There are many devices for taking care of film negatives to keep from curling and in a place easily accessible. Herewith is illustrated a method by which anyone can make a place for the negatives produced by his or her special film camera. The device is made up similar to a post card album with places cut through each leaf to admit each corner of the negatives. The leaves are made from white paper and when the negatives are in place the pictures made on them can easily be seen through to the white paper background. These leaves can be made up in regular book form, or tied together similar to a loose-leaf book, thus adding only such pages as the negatives on hand will require. --Contributed by H. D. Harkins, St. Louis, Mo.
Illustration: Negatives on White Paper Background
When making photographic prints from a negative, sometimes a drop of moisture will cause the print to stick to the gelatine film on the glass. Remove as much of the paper as can be readily torn off and soak the negative in a fresh hypo bath of 3 or 4 oz. hypo to 1 pt. of water for an hour or two. Then a little gentle rubbing with the finger-not the finger nail will remove anything adhering to the film. It may be found that the negative is not colored. If it is spotted at all, the negative must be washed for a few minutes and placed in a combined toning and fixing bath, which will remove the spots in a couple of hours. The negative must be well washed after going through the solutions to take away any trace of hypo.
The sketch herewith shows a washing box for negatives made from an ordinary wooden box. As can be seen, the grooved partition, A, is removable, and as several places are provided for its insertion, the tank can be made to accommodate anyone of several sizes of plates, says Camera Craft. The other stationary partition, B, which does not reach quite to the bottom of the tank, is placed immediately next to the end of the tank, leaving a channel between the two for the inflow of the wash water. A narrow, thin strip, C, is fastened to the bottom of the tank to keep the plates slightly raised, at the same time allowing a clearer flow of the water from the bottom upwards to the discharge.
Illustration: Washing Box
The water enters the narrow partition at the end, flows under the partitions B and A, then upward between and parallel to the surface of the plates, escaping at the opposite end over the top of the tank end, in which the upper part has been cut away for that purpose. The depth of this cut, in the upper part of the tank end, should allow the overflow to be a trifle higher than the width of the largest size plate for which the tank is fitted. Partition B being stationary, can be nailed in position permanently, allowing the bottom edge to clear the bottom of the tank the desired distance. Partition A being movable should have attached to its bottom edge a couple of nails, D, or better still, wooden pegs, which will keep it also above the bottom of the tank at the desired height.
A coat of paraffin paint should be applied, and, just before it sets perfectly hard, any rough spots trimmed down with a knife or chisel and a second lighter coat applied. If the wood is very dry and porous a preliminary coat of the paint should be applied and allowed to soak into the pores. It is also well to apply a coat of the paint to the joints at the corners and around the edge of the bottom before nailing together.
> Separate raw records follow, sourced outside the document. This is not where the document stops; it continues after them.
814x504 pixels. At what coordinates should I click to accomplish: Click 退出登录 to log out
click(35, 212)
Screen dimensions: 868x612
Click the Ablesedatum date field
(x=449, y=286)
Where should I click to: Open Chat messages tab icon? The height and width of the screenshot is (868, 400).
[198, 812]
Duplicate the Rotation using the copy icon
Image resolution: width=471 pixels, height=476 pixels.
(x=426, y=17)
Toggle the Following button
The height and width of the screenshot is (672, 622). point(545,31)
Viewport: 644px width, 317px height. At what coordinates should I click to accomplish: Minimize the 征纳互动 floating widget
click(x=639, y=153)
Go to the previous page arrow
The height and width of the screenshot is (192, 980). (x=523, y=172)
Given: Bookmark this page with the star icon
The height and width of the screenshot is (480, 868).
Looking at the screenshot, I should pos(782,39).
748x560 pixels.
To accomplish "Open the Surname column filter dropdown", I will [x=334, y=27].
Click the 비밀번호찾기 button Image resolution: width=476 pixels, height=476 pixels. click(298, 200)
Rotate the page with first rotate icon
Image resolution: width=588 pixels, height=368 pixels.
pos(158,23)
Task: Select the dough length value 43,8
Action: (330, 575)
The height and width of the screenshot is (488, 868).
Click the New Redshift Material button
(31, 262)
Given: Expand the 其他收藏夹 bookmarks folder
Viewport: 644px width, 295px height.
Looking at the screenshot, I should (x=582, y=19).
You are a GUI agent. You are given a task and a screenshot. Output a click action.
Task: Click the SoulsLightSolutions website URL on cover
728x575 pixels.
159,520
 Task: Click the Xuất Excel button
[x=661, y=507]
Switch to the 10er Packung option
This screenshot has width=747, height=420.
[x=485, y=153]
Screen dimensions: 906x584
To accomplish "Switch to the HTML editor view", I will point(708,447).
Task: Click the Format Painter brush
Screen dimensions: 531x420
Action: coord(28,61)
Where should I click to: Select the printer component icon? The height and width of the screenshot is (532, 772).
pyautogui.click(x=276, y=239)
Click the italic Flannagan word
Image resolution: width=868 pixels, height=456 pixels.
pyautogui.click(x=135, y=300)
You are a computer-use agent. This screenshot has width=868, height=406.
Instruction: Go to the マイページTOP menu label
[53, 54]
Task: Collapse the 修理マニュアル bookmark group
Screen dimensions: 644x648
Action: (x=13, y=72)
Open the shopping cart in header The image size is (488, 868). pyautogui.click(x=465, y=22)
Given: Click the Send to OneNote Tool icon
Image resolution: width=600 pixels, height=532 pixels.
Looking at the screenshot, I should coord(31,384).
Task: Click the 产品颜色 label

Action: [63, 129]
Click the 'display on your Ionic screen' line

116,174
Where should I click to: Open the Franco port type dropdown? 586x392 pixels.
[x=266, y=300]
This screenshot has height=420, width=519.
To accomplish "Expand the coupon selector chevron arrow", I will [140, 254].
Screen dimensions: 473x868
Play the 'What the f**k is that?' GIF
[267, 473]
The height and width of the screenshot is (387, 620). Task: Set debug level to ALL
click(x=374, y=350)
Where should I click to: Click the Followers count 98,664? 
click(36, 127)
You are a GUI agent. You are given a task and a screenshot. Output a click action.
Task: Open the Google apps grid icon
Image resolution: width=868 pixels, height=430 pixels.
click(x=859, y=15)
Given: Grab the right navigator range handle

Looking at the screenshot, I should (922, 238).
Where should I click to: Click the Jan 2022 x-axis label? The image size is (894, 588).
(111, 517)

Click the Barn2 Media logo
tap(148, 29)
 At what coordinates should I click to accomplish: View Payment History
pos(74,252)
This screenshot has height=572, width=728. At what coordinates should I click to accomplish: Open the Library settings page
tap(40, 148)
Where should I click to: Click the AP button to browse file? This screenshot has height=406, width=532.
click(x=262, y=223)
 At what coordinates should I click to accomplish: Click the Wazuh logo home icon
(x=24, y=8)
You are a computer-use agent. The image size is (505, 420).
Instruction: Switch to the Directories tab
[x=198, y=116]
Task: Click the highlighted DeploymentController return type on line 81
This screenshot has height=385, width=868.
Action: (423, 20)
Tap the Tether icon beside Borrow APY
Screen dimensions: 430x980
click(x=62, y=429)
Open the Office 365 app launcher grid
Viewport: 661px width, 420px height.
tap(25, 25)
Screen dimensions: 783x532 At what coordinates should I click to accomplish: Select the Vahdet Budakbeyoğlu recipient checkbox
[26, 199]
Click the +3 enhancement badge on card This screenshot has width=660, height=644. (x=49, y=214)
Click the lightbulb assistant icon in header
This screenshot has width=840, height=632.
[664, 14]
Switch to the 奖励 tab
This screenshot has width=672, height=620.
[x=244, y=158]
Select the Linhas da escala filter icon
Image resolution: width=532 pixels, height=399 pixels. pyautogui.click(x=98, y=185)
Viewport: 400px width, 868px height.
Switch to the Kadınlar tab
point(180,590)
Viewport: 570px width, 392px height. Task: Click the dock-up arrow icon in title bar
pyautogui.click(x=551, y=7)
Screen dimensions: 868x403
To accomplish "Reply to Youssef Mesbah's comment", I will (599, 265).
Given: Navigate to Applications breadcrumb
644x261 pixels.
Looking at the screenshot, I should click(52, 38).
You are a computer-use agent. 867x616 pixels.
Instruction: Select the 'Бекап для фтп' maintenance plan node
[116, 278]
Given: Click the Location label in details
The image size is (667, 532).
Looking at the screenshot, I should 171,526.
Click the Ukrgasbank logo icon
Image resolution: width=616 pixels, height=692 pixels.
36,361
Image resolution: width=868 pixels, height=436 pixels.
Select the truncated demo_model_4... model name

Whoever has the misfortune to break a valuable negative need not despair, for the damage can be repaired most effectively. In case the negative be broken into many pieces, take a clean glass, the same size as the broken negative, and put upon this the pieces, joining accurately, says Camera Craft. Put another clean glass on top of this and bind the three together with passe-partout binding or gummed strips of ordinary paper, as one would a lantern slide, and cover the glass edges.
Next make a transparency of this--in the camera, of course--and if it is done right, the positive will only show the cracks as dark and light lines. The dark lines are removed with the etching knife and the light ones with the retouching pencil. From this transparency another negative can be made, or as many negatives as necessary, by either contact or in the camera, and if the work on the glass positive was done carefully, no trace of the break should be seen on the finished negative. If the negative is broken in two or three larger pieces only, a contact positive may be made in the printing frame without binding, by using a clean glass in the latter, upon which the pieces are put together, face up, and a dry plate exposed in contact with in the dark room. The accompanying engravings show a print before and after repairing a broken negative in this manner.